GlitchKnight & IrisCore
IrisCore IrisCore
Hey, I was thinking about the balance between exact pixel placement and intentional distortion—like a carefully calculated glitch that still looks cohesive. Do you ever map out your compositions with exact math before injecting chaos?
GlitchKnight GlitchKnight
I map the grid in my head, like a neon blueprint, but the numbers are just a skeleton. Once the pixels line up, I let the glitch breathe—random color swaps, bit‑shift waves, a little entropy to keep it fresh. Precision and chaos? They’re two sides of the same synthwave coin.
IrisCore IrisCore
Sounds solid—exact grid gives you the frame, and the random swaps are the creative punch. Just keep an eye on the entropy level; too much chaos can break the cohesion. Maybe log the frequency of the color swaps, so you can tweak the randomness with data instead of pure feel.
GlitchKnight GlitchKnight
Yeah, I log the swap frequency in a quick JSON so I can see the ripple effect, but I keep the numbers low enough that the eye still sees the glitch pulse. If the entropy spikes, I cut it back and let the pixel grid breathe again.

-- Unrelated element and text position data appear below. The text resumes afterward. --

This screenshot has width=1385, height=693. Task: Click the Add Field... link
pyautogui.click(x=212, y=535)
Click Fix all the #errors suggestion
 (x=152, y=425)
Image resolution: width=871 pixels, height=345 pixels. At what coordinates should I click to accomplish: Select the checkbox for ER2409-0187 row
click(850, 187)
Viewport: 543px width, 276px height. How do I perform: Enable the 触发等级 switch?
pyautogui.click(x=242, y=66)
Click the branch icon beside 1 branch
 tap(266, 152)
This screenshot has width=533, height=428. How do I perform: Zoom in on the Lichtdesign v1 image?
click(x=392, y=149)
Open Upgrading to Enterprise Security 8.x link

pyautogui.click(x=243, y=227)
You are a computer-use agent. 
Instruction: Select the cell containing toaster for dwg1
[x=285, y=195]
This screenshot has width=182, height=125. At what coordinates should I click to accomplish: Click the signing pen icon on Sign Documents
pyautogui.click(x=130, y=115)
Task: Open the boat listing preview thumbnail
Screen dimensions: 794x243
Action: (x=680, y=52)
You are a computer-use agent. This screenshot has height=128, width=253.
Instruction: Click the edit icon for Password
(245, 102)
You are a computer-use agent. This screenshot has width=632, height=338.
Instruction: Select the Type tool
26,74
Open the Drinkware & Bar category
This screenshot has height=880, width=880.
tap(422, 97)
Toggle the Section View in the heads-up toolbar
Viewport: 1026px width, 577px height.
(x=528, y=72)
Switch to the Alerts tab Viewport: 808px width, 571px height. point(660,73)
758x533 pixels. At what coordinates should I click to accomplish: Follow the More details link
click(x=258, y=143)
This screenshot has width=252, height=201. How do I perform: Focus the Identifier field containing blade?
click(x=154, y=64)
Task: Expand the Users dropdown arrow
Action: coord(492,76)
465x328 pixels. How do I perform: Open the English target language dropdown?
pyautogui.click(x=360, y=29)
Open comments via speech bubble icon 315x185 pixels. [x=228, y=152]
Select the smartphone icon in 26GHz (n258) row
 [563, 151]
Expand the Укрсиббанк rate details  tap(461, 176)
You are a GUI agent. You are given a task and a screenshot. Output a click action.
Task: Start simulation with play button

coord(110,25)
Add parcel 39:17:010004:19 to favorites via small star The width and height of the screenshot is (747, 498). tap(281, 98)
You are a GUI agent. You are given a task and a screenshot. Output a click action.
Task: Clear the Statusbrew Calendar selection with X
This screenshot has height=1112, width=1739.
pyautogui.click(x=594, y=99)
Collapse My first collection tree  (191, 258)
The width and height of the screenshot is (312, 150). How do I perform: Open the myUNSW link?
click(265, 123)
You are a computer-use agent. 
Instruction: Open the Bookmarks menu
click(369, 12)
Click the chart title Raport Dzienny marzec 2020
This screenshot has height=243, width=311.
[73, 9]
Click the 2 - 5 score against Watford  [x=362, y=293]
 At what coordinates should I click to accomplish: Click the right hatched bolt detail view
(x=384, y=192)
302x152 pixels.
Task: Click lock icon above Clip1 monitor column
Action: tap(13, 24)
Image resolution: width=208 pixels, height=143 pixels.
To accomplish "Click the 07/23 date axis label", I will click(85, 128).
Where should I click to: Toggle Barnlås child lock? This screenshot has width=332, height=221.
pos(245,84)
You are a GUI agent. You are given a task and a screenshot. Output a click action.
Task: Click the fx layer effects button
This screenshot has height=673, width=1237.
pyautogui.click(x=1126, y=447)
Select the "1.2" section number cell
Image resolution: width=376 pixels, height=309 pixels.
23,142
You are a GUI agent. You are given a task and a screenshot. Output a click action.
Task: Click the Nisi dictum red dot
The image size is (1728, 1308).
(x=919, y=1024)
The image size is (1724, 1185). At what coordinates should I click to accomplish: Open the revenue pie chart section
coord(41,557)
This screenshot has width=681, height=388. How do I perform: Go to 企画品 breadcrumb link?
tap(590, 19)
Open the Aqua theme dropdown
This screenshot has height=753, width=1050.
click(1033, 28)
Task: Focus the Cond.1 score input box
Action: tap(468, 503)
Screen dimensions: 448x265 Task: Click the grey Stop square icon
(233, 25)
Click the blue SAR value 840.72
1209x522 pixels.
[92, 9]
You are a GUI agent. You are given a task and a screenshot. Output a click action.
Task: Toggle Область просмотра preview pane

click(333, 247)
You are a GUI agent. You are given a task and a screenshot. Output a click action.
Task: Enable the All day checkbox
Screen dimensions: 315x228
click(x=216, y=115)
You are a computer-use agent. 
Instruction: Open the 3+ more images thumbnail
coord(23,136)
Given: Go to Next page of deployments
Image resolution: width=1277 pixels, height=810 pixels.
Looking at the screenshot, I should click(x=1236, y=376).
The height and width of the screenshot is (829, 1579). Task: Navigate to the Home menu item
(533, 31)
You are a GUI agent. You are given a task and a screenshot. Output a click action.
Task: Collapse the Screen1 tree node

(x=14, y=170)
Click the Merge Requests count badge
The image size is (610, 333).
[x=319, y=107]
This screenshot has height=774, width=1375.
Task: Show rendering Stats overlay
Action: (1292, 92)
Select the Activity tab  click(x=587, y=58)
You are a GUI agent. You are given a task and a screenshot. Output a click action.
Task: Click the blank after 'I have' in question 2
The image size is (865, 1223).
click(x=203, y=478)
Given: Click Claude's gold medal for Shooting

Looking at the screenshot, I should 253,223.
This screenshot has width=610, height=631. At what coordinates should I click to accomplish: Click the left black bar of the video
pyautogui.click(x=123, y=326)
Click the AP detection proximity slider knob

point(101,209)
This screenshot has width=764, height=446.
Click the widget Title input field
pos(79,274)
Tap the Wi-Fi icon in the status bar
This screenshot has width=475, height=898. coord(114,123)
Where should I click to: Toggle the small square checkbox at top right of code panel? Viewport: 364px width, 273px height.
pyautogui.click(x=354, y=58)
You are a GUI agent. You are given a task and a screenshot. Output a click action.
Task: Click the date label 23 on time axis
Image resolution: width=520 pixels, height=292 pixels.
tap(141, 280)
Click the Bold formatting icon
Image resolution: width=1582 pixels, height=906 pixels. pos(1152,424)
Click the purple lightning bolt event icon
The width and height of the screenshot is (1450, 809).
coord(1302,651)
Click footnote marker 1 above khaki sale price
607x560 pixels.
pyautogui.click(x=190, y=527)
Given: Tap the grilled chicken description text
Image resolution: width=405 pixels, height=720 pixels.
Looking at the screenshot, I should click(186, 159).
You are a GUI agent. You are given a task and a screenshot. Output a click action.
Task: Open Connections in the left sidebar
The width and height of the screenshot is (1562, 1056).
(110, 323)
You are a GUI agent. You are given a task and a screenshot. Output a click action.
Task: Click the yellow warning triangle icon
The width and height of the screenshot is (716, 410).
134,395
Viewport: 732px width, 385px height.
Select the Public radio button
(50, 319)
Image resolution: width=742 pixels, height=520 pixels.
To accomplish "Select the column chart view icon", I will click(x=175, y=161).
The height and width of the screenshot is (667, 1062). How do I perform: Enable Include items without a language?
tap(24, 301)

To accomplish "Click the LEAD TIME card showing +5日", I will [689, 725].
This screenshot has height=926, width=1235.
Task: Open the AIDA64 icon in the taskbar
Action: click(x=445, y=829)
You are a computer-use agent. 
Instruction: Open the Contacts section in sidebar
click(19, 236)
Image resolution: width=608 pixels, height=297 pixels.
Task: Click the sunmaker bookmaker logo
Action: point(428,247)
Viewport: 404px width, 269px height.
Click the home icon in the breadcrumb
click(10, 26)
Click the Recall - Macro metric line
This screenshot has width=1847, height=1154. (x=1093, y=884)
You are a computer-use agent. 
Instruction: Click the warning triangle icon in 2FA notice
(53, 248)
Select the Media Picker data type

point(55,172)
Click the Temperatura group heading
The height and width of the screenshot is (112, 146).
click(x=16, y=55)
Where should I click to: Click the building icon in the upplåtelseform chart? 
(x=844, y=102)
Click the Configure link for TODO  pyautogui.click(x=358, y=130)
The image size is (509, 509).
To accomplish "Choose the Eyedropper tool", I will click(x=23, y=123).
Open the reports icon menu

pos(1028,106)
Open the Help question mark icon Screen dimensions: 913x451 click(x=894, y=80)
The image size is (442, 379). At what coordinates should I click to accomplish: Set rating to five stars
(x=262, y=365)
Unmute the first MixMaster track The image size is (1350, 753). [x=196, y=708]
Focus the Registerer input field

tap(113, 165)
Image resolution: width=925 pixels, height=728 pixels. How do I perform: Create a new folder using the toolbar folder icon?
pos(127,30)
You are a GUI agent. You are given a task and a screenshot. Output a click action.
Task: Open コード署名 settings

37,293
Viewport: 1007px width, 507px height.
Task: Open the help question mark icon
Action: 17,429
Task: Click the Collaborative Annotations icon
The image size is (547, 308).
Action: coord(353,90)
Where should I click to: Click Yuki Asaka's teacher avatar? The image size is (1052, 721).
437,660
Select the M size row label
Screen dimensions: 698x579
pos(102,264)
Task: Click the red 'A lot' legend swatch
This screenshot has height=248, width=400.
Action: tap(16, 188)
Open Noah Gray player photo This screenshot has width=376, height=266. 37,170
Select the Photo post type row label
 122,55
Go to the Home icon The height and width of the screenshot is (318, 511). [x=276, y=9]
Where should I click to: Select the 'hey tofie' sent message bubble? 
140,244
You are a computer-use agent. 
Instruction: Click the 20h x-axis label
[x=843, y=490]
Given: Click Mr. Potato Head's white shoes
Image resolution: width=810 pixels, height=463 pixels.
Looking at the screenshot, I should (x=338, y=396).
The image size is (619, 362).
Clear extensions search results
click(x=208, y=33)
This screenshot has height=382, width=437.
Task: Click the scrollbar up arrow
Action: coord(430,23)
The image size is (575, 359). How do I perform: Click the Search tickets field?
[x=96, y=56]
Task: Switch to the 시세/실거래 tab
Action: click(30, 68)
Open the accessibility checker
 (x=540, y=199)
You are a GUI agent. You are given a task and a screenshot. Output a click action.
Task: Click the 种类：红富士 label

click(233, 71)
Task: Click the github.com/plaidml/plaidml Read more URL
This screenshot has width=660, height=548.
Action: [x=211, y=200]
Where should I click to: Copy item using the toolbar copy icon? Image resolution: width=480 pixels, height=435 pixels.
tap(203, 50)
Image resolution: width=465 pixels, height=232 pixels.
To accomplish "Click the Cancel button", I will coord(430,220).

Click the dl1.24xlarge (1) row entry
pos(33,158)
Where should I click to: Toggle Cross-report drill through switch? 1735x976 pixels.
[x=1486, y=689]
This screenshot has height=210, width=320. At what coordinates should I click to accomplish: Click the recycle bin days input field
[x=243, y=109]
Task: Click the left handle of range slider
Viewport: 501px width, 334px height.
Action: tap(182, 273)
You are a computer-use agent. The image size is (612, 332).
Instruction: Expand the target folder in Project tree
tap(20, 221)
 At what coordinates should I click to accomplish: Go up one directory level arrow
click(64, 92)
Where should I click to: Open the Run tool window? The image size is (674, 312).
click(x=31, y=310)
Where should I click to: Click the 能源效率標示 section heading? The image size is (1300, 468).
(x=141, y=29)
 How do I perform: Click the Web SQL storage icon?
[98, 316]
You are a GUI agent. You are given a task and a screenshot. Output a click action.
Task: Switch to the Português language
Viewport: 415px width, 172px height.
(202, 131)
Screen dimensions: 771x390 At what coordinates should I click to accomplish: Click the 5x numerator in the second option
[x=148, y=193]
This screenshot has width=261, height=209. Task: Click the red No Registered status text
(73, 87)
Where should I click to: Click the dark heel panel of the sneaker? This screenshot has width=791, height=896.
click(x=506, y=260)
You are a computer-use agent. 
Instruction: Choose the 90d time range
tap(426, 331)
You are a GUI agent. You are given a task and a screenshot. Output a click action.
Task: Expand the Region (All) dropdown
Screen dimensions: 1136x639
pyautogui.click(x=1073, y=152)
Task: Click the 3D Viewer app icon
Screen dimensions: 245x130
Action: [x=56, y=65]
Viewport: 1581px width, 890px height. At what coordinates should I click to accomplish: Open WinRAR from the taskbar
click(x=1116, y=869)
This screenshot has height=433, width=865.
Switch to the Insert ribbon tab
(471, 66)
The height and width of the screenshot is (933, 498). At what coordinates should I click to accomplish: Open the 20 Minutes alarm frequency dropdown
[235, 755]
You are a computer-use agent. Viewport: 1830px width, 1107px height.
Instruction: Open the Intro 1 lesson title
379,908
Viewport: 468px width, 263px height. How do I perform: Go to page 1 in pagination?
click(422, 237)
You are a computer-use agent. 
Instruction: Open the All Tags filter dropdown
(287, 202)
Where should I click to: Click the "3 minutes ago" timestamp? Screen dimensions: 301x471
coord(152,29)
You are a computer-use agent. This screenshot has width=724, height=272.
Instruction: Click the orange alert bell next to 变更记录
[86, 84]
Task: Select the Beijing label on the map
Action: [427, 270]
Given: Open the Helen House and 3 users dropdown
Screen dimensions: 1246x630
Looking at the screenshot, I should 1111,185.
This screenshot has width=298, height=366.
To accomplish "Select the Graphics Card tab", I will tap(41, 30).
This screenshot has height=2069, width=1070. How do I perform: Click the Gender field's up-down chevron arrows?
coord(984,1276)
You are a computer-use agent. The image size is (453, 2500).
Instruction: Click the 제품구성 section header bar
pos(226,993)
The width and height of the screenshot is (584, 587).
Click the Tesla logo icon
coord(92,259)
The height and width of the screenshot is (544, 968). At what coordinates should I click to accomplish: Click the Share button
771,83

It’s like tuning a synth—just enough distortion to make it alive, not a total static overload.
IrisCore IrisCore
Nice system—logging swap rates gives you a measurable feedback loop. Maybe try a rolling average to catch sudden spikes before you intervene, so the adjustment feels smoother. Keep the threshold tight, like 5–7% of total pixels per frame, and you'll preserve that subtle pulse without drowning in noise.